Some Holland greenhouse tomato facts to prepare for your visit to the Dutch horticulture hotspot. Just a few basics on the tomato plant and the vegetable itself.
Tomatoes. You use them in the salad, soup or as a base for salsa. You could say they’re part of you’re everyday life. And I’m guessing you’ve never really thought about the vegetable itself. Let alone the tomatoplant. Well, you might want to get into a Dutch greenhouse, because the whole vegetable production is amazing! Now before you visit the Glass City, are you ready for some Holland greenhouse tomato facts?
How does the plant of a greenhouse tomato look like?
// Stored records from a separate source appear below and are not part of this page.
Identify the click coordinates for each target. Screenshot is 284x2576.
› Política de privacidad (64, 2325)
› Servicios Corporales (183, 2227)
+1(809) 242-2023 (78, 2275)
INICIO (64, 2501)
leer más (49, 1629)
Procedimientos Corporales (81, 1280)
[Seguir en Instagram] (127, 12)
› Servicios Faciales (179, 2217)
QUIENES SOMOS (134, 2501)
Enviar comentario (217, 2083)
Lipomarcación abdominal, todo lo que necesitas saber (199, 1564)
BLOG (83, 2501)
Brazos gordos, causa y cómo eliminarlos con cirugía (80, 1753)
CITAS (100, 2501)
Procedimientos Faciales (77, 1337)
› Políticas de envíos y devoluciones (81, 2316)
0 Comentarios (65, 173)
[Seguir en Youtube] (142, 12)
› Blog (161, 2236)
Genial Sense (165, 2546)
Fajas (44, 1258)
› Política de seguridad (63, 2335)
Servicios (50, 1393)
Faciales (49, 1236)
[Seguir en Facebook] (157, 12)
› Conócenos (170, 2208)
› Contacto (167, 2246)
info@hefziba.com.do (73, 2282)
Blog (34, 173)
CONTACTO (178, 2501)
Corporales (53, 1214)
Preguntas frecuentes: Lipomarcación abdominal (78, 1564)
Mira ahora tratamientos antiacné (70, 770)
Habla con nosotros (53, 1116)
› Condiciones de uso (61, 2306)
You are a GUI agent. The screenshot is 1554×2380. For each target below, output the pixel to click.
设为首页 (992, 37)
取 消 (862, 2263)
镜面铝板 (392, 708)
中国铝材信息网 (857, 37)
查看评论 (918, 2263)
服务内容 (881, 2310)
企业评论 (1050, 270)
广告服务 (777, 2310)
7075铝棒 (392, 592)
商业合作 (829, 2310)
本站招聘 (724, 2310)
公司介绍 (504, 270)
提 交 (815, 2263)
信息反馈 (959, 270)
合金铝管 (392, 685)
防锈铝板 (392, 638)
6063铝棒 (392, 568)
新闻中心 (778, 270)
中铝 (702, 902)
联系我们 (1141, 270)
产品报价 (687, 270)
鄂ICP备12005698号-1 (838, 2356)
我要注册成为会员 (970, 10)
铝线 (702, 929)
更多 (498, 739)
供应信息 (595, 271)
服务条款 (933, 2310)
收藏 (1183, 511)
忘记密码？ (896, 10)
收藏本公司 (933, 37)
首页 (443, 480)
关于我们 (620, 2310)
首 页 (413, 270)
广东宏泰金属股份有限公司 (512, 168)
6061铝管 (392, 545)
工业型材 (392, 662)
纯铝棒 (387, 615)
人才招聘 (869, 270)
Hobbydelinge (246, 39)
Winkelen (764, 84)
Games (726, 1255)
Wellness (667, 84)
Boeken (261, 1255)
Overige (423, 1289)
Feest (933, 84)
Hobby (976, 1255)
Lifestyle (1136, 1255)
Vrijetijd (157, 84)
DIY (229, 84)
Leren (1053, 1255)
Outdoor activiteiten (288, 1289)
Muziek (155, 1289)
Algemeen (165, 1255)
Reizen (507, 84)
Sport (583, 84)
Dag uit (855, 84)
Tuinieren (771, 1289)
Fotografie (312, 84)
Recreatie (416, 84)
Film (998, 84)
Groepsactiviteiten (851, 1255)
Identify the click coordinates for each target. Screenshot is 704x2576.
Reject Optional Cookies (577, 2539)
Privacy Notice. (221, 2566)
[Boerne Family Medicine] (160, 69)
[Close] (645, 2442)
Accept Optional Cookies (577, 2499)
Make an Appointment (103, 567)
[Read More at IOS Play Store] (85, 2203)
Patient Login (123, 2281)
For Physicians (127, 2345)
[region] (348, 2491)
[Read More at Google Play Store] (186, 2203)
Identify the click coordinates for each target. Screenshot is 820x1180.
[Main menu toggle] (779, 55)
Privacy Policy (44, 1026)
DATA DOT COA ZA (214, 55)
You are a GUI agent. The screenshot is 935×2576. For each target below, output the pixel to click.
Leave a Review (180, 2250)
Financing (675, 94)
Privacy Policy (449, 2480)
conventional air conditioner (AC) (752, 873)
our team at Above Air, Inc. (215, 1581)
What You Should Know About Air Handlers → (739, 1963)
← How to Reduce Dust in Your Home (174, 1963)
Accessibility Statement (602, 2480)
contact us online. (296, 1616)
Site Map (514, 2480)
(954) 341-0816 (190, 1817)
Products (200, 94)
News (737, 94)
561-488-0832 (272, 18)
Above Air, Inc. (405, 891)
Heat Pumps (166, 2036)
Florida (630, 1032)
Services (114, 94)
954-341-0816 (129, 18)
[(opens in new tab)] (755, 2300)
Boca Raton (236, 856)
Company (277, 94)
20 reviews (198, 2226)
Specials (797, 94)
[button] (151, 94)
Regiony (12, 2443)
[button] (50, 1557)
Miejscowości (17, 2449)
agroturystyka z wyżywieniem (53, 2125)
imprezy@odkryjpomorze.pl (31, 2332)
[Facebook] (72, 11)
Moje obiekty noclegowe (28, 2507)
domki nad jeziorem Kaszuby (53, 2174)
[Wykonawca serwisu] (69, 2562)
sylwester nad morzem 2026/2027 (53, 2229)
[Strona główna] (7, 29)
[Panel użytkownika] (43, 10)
The tomato plant arrives in December at the Dutch greenhouse when it’s between 7- 20 days old. Then it is replanted and repotted. It will eventually be repotted on rockwool (also known as the substrate stone wool or mineral wool). A tomato plant will grow to become 9 meters long.
As you can see on the picture below the ground is covered with white foil. This is to lead the reflection of the sun back to the plants.
The tomato grower will check his vegetable plants every week. In the early stage it is important to lead the tomato stem towards the light. The plant is tied up to keep it upright. In Dutch called indraaien. The vine tomato is a indeterminate tomato. This means so called suckers or side shoots are removed. Pruning the vine tomato, in Dutch dieven improves the actual growing. If a tomato plant has 15 leaves in total it grows at its best.
How long before the tomato harvest?
Around mid- January the vine tomato plants get their first flowers. A family of bumblebees pollinate the plants. It takes about 60 days for the flower to turn into a beautiful, ripe tomato.
How many tomatoes does one plant produce in the Dutch greenhouse?
Vine tomatoes grow in clusters or trusses. Every third leave will have one cluster of tomatoes. There are about 7- 9 tomatoes on 1 cluster. 32 clusters can grow on 1 plant.
In the picture above you see rails. These rails are used in two ways:
- To heat the Dutch tomato greenhouse
- For the pipe rail vehicle. The tomatoes are harvested and transported in containers that roll on the rails.
What happens to the greenhouse tomatoes after harvest?
First a smart system cleans and dries the tomatoes. Then a camera sorts them on color. A special machine weighs and sorts the vegetables on size. In the picture below, you see the numbers of different sizes. The weighing machine automatically sorts the tomatoes.
Last very cool Holland greenhouse tomato fact
A Dutch tomato grower with a greenhouse of an area of 37.000 m2 can harvest 600 fruits, which is about 62 kg, per m2. He then has 2.4 plants on every m2 .
At this moment a Dutch greenhouse uses 15 liters per kilo tomatoes. This is half of what is needed in Meditterean countries. The Dutch intend to cut down the water use to 4 liters.